Das junge Paar ging langsam weiter. Jetzt begann der steilere Teil der Klamm, die schmaler und dunkler wurde. „Und … Glaubst du an unsere Zukunft, mein Liebster?“

„So sehr wie ich an mein Leben glaube“, erwiderte der junge Schmied, der Sohn des Caileass, ohne einen Augenblick zu zögern. „Ich glaube ganz fest daran, dass du und ich … dass wir beide eine schöne, gemeinsame Zukunft haben. Dass wir ein gemeinsames Haus haben werden, dass wir zusammen Kinder haben werden …“

„Oh, Caradoc“, seufzte Duana und schlang ihre Arme um den kräftigen Hals ihres Geliebten. „Ich hoffe, dass du es nicht bereust, was wir uns versprochen haben. An meinem Lieblingsplatz. Wir wissen ja beide, was es für uns Mädchen bedeutet, wenn wir unseren Liebsten zu unserem geheimen Platz mitnehmen.“

„Ich bereue nichts, mein Schatz. Es bleibt dabei, dass wir erst beieinanderliegen werden, wenn wir von der Druidin als Mann und Frau zusammengebracht worden sind. Das meinst du doch?“ Der junge Schmied lachte. Ein volles, schönes, angenehmes Lachen, das sich in den Ästen der mächtigen Bäume verfing. Duana liebte Caradocs Lachen. „Mach dir keine Sorgen, Liebste. Es ist genauso mein Wunsch, wie es dein Wunsch ist. Doch auch wenn wir jetzt noch nicht unsere Körper miteinander vereinen, so spreche ich trotzdem gern von unseren gemeinsamen Kindern.“

Sie erreichten endlich die einsame Stelle, an der der Bach eine scharfe Biegung machte. An der Strömungsseite war eine kleine Ausbuchtung ausgewaschen, an der eine gewaltige Luftwurzel einen natürlichen Sitzplatz geformt hatte. Hinter der Wurzel ragten mächtige Felsen aus dem Erdreich, von kleinen Spalten und Schlünden durchzogen. „Hier … Wir haben ihn erreicht“, sagte Duana mit einem Anflug von Stolz in der Stimme: „Meinen Lieblingsplatz. Der schönste Platz auf der Welt.“

Caradoc konnte Duana verstehen, denn es war wirklich ein wunderbarer geheimer Platz, wie geschaffen für sie beide. Ein auserwählter Ort auf dieser Welt, weitab von Magos. Die beiden setzten sich, küssten sich liebevoll. Streichelten sich, bedachten sich mit den Koseworten, die sie im Laufe der Zeit füreinander gefunden hatten. Der Gesang der Vögel umgab sie.
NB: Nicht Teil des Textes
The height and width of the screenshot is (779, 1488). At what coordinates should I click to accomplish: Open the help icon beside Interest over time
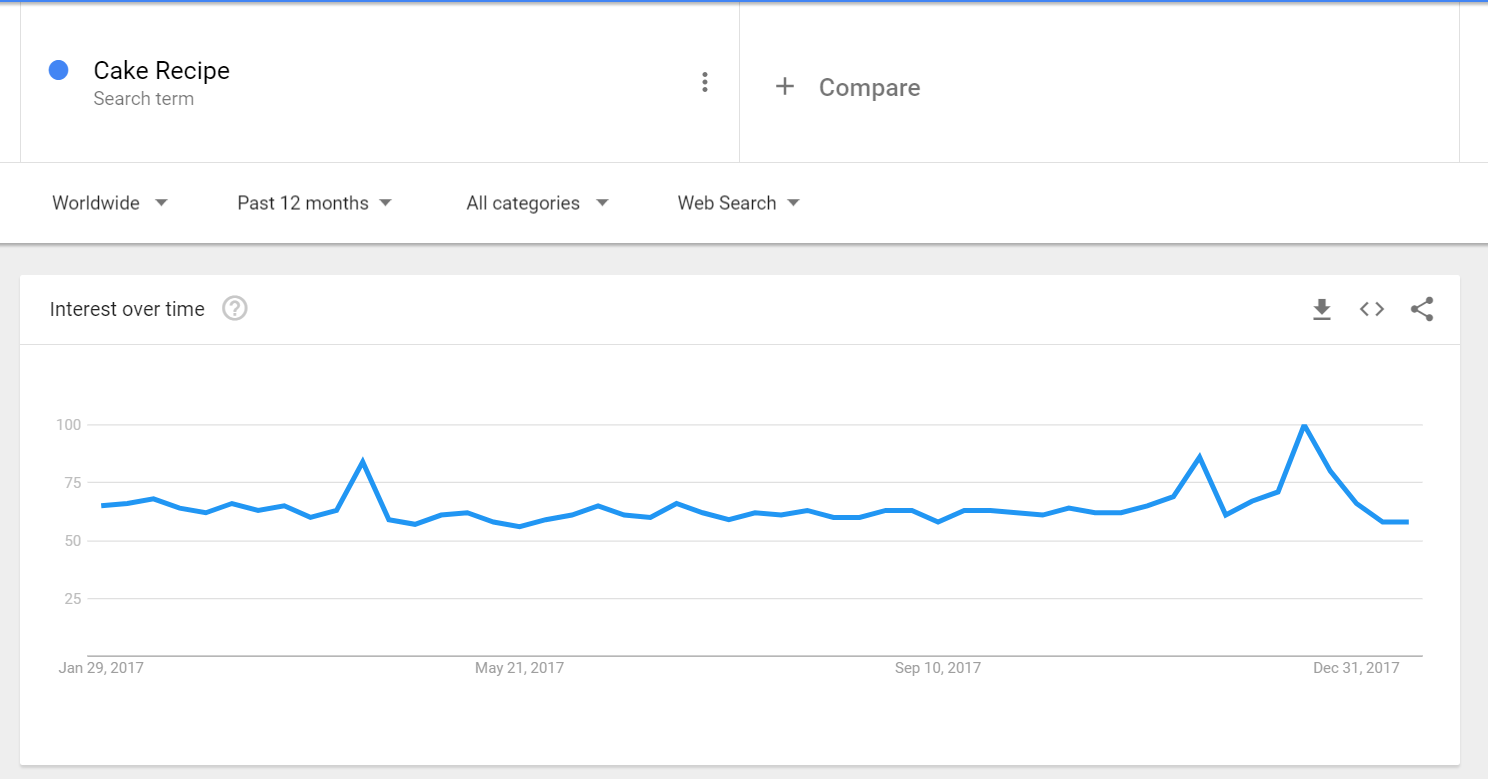pyautogui.click(x=235, y=309)
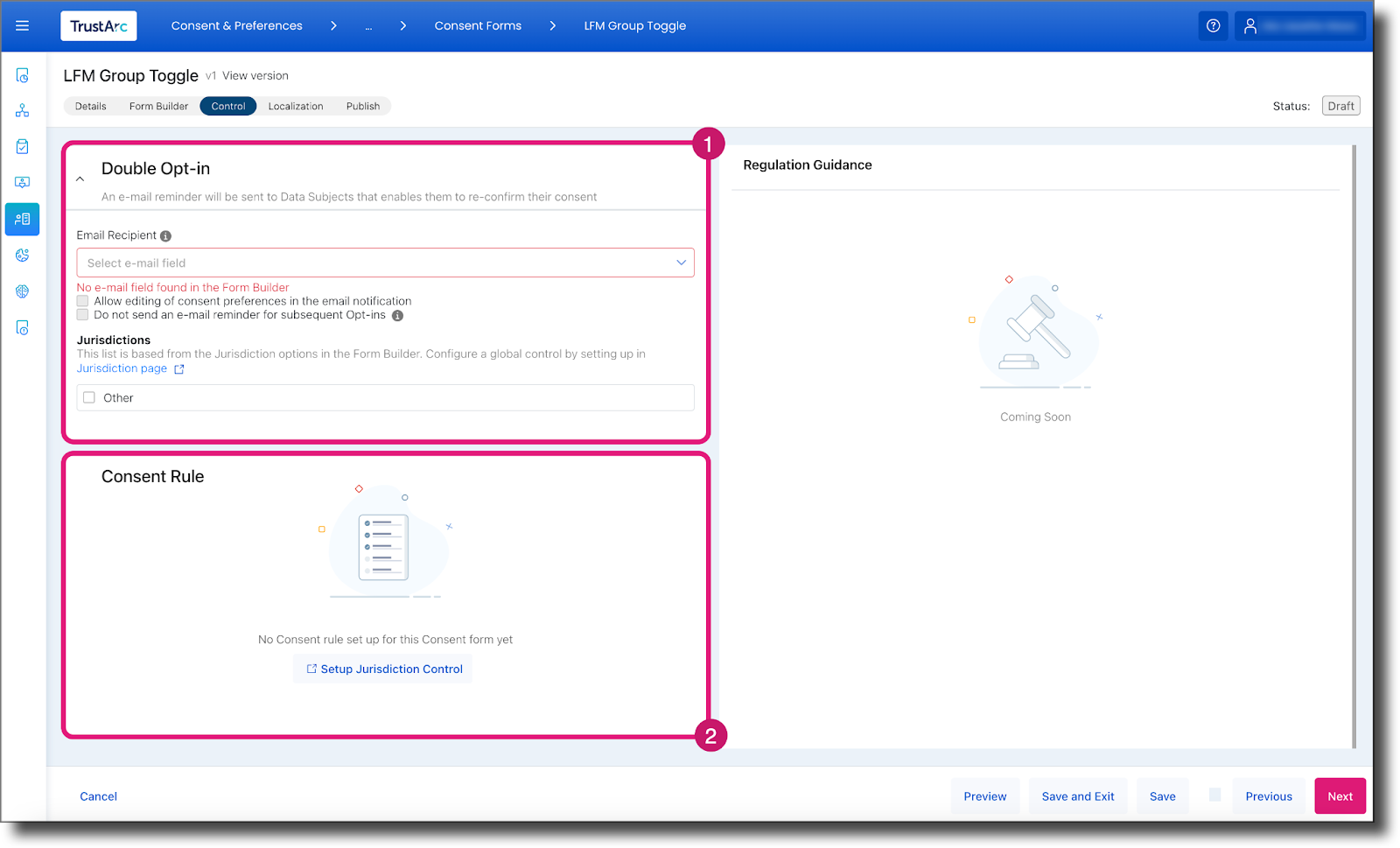Viewport: 1400px width, 848px height.
Task: Switch to the Form Builder tab
Action: click(x=158, y=106)
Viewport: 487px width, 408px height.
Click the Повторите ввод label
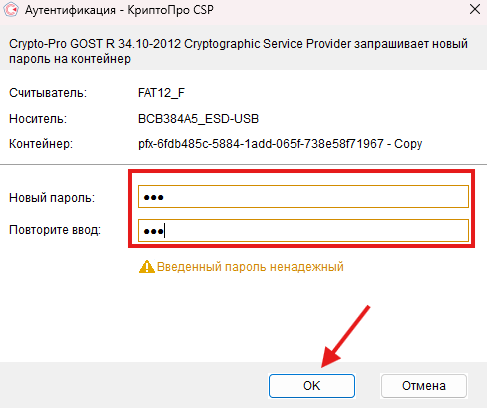[55, 230]
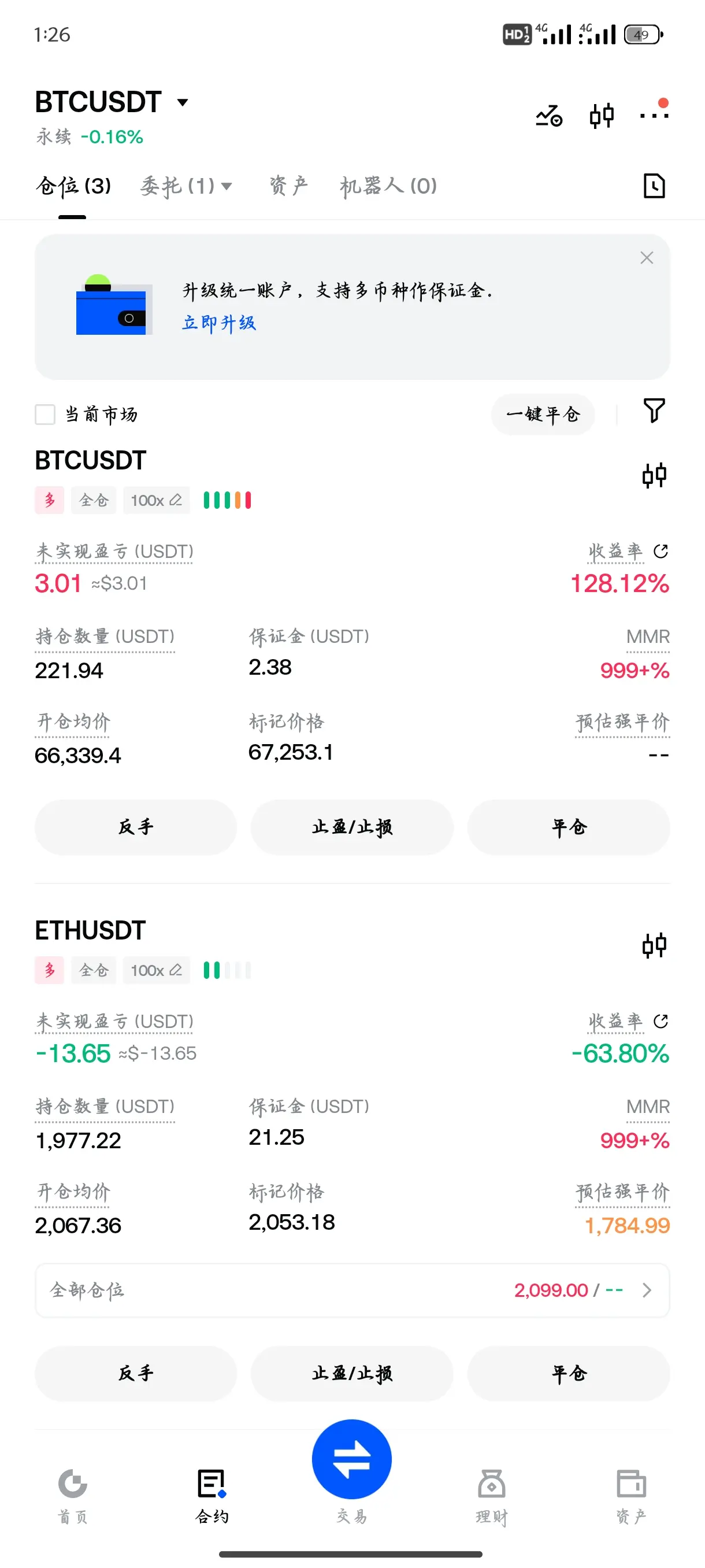Tap the blue trade swap button
705x1568 pixels.
tap(351, 1459)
„Unsere ungeborenen Kinder …“, flüsterte Duana nach einer Weile, als Caradocs Lippen ihre Lippen für einen Augenblick freigaben. „Wie stellst du dir unsere Kinder vor?“

Caradoc schaute verträumt die Klamm hinab. Dort unten lag das Ahrtal, lag Magos, lag die Schmiede, lag das Haus ihres und seines Vaters, inmitten des Handwerkerviertels, wo auch die Töpfer, Zimmerleute, Glashersteller, Bernsteinbearbeiter und Bronzegießer ihre Werkstätten hatten. Da unten lag das Leben, lag ihre Zukunft, zum Greifen nahe und doch in diesem Augenblick so weit weg, als wäre es eine andere Wirklichkeit. „Sie sollen eine Mischung sein … eine Mischung aus uns beiden“, sagte er beherzt. „Stark und sanft, geradeaus und klug, zierlich und anmutig wie du die Mädchen …“

„… und kräftig und selbstbewusst wie du, unsere Jungen.“

„Oh, mein Herz. Ich liebe unsere Zukunft. Und ich freue mich schon so sehr darauf.“

Ihre Lippen fanden sich erneut. In diesem Augenblick sah Duana im Augenwinkel unterhalb der Wurzeln im Halbschatten der Felsen eine kleine, geschmeidige Bewegung, so als wäre dort eine winzige Gestalt. Sie lächelte, sagte aber nichts. Sie wusste, dass sie an ihrem Lieblingsplatz Freunde hatte. Kleine, freundliche Wesen, die in einer unentdeckten, geheimnisvollen Welt lebten und die erfüllt waren von einem unergründlichen, uralten Wissen, älter als alles Wissen der Menschen.

Jene Wesen lebten schon immer an diesem Platz. Sie kannte sie seit ihrer frühen Kindheit als ihre wohlmeinenden, verborgenen, namenlosen Freunde. Sie spürte tief in ihrem Herzen, dass sie ihr alles Glück, Heil und Freude wünschten für ihr zukünftiges Leben an der Seite Caradocs. Duana war unendlich glücklich, und sie wusste, dass auch Caradoc jetzt und hier glücklich war. Sie wünschte sich, dieser Moment möge niemals vergehen.